En annonçant le retour de toutes les sanctions internationales contre l’Iran, les États-Unis pourront arrêter dans les eaux internationales des bateaux susceptibles de livrer des armes à l’Iran, ou transportant des armes iraniennes. Les États-Unis menacent également de sanctionner toute entité ou personne qui ne respecterait pas ces sanctions. L’arrivée du porte-avions américain USS Nimitz dans le golfe Persique illustre également la volonté américaine d’accentuer la pression sur les Iraniens. Jusqu’à présent, l’Iran a fait preuve d’une patience stratégique. Les forces armées iraniennes n’ont pas réagi de manière sérieuse à l’assassinat du général Soleimani, au sabotage qui a eu lieu dans la centrale nucléaire de Natanz ou encore aux attaques régulières de l’armée israélienne contre les milices pro-Iran en Syrie.
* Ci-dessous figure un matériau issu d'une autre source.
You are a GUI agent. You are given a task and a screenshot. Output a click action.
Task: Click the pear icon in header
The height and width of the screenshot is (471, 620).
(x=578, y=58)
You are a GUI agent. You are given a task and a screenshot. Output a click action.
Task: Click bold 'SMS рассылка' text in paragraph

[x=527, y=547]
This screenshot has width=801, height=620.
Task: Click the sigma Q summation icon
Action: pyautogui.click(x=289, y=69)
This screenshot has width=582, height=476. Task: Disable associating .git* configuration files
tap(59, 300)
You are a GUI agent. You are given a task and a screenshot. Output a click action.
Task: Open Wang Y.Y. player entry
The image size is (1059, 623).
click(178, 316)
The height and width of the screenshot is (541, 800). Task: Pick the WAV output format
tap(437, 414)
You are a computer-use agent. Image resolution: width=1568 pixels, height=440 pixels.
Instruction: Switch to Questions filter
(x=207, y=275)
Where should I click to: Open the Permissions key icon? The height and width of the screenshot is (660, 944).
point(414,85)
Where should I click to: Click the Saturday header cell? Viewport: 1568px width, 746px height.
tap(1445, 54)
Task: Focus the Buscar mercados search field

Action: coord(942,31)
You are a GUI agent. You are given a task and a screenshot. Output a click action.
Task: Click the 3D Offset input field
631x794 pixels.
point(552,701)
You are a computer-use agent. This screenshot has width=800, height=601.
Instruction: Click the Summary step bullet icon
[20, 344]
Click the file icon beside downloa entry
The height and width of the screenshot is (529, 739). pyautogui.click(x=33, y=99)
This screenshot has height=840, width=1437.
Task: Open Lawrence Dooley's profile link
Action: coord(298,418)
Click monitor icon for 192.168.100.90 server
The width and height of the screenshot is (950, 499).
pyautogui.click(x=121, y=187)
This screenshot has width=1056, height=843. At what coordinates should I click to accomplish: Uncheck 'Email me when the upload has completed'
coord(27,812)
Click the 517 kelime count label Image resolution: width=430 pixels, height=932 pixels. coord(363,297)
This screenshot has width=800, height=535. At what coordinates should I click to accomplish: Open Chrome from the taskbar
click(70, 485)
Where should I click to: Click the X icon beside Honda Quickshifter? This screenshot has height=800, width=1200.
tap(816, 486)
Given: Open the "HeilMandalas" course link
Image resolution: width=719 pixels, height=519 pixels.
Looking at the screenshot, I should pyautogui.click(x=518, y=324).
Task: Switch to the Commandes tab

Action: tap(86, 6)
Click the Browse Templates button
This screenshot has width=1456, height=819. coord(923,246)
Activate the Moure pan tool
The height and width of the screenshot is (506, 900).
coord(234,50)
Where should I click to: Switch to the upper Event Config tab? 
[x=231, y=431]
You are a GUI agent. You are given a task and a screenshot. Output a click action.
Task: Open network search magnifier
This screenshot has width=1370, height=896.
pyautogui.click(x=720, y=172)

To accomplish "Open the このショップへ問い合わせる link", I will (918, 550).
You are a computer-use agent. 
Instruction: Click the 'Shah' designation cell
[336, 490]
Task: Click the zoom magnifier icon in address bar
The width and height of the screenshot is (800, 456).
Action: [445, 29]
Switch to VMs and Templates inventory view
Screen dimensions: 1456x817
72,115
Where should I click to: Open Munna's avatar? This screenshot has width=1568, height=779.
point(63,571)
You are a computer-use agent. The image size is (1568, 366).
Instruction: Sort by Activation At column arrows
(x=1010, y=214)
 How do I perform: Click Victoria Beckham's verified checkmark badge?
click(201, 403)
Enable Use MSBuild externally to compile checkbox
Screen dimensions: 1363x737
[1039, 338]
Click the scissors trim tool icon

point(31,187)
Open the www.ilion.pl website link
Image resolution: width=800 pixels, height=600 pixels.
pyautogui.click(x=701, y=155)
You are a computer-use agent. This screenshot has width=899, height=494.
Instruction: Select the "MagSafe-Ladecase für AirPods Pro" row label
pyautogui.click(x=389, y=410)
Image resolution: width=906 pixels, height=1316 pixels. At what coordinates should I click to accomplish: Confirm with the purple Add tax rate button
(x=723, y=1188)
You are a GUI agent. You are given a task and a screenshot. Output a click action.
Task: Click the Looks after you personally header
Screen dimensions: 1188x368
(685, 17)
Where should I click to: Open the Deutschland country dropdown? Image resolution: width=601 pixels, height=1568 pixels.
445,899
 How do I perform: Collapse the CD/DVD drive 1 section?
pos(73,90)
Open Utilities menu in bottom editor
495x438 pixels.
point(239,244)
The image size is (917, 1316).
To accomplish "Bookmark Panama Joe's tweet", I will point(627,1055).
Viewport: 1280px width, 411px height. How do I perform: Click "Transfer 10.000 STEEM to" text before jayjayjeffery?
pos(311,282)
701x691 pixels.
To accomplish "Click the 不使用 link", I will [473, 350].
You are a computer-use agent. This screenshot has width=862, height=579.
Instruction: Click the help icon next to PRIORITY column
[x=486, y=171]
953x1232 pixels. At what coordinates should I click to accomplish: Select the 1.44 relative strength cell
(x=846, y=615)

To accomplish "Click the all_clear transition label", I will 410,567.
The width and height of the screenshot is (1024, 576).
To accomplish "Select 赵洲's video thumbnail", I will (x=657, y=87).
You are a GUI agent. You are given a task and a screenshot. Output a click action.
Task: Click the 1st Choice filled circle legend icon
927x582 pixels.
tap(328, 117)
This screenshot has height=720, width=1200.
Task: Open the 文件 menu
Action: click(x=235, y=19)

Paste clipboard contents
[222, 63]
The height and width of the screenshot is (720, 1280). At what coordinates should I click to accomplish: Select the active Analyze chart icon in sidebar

Alors que la victoire de Joe Biden peut considérablement apaiser les tensions, une réélection de Donald Trump mettra les Iraniens dans une position très difficile. L’Iran se rapproche également de plus en plus de la Russie et de la Chine. Le 24 septembre dernier, lors d’une conférence de presse conjointe avec Sergueï Lavrov à Moscou, le ministre iranien des Affaires étrangères a déclaré : « nous pouvons affirmer avec certitude que dans l’histoire des relations entre les deux pays, le niveau des relations n’a jamais été aussi proche et stratégique » et d’ajouter par la suite : « les projets communs progressent malgré les pressions ».

Les prochains mois seront sans doute très compliqués pour le régime iranien. Le gouvernement d’Hassan Rohani n’a pas pu se montrer efficace dans la gestion de la crise sanitaire. La crise économique touche durement le pays et empêche le gouvernement de prendre des mesures restrictives dans les régions les plus touchées. Le ministre de la Santé a déclaré récemment que la guerre contre la pandémie ne peut pas être faite avec les « mains vides ». Il y a bientôt un an, la crise économique et l’annonce de l’augmentation du prix du carburant avaient déclenché de nombreuses manifestations dans les zones défavorisées. Ces mouvements ont été durement réprimés par l’État iranien. À l’approche des élections présidentielles américaine et iranienne, l’Iran fait de plus en plus face à un climat d’insécurité. La crise de confiance entre la population et l’État s’aggrave de jour en jour. Les prochains mois sont ainsi d’une importance cruciale pour Téhéran. Hassan Rohani a déclaré lors de son discours à l’Assemblée générale de l’ONU que « les États-Unis ne peuvent nous imposer ni la guerre, ni les négociations ». Ceci dit, la République islamique sera in fine obligée de choisir entre ces deux options.